▶ _THE TASK_
In these records, how many lines contain "screenshot"? Please reply with the number only.

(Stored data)
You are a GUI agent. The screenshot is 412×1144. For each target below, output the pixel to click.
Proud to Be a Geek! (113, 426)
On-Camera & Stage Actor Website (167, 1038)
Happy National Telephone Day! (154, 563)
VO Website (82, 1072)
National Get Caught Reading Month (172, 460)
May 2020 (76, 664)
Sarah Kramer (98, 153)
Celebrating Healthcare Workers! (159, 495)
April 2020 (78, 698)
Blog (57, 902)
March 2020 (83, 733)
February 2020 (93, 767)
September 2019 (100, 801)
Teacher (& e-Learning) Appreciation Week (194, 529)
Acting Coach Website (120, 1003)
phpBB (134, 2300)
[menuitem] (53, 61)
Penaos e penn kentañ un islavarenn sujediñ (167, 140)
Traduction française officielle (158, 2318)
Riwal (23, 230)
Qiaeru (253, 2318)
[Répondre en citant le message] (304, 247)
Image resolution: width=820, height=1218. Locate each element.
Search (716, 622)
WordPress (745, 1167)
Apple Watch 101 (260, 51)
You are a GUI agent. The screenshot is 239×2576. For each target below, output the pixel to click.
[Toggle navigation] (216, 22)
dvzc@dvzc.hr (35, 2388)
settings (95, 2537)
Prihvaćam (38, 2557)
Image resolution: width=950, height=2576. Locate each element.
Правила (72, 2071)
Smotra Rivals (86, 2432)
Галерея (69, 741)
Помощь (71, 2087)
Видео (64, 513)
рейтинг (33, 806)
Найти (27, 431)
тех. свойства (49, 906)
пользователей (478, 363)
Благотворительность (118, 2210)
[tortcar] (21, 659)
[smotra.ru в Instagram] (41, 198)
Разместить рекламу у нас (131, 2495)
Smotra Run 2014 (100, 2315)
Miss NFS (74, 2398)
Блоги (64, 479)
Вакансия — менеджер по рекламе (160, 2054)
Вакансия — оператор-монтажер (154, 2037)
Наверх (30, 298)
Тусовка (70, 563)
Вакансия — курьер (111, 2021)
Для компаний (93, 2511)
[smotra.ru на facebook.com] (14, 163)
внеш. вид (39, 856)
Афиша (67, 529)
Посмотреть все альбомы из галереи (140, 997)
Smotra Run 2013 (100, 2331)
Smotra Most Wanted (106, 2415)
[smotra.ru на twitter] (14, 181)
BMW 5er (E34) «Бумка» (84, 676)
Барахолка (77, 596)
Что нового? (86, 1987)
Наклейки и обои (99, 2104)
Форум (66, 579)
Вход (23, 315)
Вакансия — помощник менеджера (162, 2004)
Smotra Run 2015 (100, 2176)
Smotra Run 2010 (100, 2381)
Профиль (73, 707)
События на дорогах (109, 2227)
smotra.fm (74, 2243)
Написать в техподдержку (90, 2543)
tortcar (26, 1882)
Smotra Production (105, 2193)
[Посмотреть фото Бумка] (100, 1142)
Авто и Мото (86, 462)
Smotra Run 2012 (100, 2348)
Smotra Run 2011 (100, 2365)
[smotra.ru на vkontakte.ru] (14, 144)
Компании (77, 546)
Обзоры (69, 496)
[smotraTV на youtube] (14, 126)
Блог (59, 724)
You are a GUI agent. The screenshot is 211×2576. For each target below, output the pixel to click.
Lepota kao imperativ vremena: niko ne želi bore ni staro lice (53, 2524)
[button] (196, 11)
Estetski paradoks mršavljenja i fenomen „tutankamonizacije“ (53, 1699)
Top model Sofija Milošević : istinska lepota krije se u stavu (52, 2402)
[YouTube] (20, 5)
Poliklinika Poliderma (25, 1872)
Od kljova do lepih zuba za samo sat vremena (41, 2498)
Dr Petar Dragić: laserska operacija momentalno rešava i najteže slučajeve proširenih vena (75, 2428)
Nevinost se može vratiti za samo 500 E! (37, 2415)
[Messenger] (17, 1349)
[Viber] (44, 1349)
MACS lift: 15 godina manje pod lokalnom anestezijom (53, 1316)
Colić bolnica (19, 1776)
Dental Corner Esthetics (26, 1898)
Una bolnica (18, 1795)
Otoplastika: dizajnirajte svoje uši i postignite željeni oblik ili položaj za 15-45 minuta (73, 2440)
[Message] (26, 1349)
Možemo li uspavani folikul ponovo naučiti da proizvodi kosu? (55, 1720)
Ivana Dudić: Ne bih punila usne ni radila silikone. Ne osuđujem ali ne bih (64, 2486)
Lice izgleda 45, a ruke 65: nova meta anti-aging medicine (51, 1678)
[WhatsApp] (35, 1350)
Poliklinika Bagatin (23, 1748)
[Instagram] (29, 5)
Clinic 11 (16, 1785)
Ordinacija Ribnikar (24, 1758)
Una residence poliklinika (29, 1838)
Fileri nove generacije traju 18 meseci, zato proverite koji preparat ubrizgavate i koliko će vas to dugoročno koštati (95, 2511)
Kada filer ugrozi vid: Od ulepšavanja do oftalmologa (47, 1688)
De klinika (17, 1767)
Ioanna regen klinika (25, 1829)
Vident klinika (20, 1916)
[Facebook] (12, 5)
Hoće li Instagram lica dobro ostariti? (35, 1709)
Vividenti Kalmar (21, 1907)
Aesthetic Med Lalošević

▶ _RESPONSE_
3